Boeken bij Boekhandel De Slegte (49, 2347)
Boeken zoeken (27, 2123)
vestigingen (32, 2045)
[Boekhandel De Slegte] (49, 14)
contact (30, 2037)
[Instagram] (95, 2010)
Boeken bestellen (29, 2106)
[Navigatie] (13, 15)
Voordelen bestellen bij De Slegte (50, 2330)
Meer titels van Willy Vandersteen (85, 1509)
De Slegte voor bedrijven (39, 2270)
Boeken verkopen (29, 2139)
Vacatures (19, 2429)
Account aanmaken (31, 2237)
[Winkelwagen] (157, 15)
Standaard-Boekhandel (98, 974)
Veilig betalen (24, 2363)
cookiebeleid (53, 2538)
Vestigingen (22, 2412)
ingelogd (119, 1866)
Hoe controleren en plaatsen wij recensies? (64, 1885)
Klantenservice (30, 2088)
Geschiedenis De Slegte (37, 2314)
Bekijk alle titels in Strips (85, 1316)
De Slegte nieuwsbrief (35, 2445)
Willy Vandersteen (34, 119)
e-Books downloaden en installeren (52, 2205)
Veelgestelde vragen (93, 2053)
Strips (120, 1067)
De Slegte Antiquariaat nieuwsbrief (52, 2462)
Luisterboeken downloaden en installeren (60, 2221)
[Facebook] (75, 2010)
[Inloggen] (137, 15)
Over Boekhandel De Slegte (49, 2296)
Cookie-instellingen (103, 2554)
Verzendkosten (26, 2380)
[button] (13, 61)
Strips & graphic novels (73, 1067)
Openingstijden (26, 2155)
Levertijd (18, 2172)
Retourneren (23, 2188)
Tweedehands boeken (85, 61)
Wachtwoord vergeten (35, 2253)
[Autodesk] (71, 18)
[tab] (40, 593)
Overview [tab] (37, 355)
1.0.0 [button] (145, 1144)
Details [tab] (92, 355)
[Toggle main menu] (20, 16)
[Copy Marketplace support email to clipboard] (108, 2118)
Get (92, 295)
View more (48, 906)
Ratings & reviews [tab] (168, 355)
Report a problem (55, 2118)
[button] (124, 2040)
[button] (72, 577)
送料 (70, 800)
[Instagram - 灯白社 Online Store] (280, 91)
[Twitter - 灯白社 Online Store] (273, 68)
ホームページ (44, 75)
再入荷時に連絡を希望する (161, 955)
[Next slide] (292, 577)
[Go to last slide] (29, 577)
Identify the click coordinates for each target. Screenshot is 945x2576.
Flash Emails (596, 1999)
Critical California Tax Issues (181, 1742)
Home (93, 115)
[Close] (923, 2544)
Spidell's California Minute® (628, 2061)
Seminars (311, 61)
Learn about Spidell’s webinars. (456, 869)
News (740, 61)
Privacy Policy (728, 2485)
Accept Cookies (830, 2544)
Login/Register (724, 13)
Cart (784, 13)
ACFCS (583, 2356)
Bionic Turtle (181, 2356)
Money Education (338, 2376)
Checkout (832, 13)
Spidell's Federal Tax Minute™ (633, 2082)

#### [ACTIVITY]
Print exactly the lines above, between the one holding "contact (30, 2037)" and the one holding "View more (48, 906)", inclusive, and nothing besides.

#### [REPLY]
contact (30, 2037)
[Instagram] (95, 2010)
Boeken bestellen (29, 2106)
[Navigatie] (13, 15)
Voordelen bestellen bij De Slegte (50, 2330)
Meer titels van Willy Vandersteen (85, 1509)
De Slegte voor bedrijven (39, 2270)
Boeken verkopen (29, 2139)
Vacatures (19, 2429)
Account aanmaken (31, 2237)
[Winkelwagen] (157, 15)
Standaard-Boekhandel (98, 974)
Veilig betalen (24, 2363)
cookiebeleid (53, 2538)
Vestigingen (22, 2412)
ingelogd (119, 1866)
Hoe controleren en plaatsen wij recensies? (64, 1885)
Klantenservice (30, 2088)
Geschiedenis De Slegte (37, 2314)
Bekijk alle titels in Strips (85, 1316)
De Slegte nieuwsbrief (35, 2445)
Willy Vandersteen (34, 119)
e-Books downloaden en installeren (52, 2205)
Veelgestelde vragen (93, 2053)
Strips (120, 1067)
De Slegte Antiquariaat nieuwsbrief (52, 2462)
Luisterboeken downloaden en installeren (60, 2221)
[Facebook] (75, 2010)
[Inloggen] (137, 15)
Over Boekhandel De Slegte (49, 2296)
Cookie-instellingen (103, 2554)
Verzendkosten (26, 2380)
[button] (13, 61)
Strips & graphic novels (73, 1067)
Openingstijden (26, 2155)
Levertijd (18, 2172)
Retourneren (23, 2188)
Tweedehands boeken (85, 61)
Wachtwoord vergeten (35, 2253)
[Autodesk] (71, 18)
[tab] (40, 593)
Overview [tab] (37, 355)
1.0.0 [button] (145, 1144)
Details [tab] (92, 355)
[Toggle main menu] (20, 16)
[Copy Marketplace support email to clipboard] (108, 2118)
Get (92, 295)
View more (48, 906)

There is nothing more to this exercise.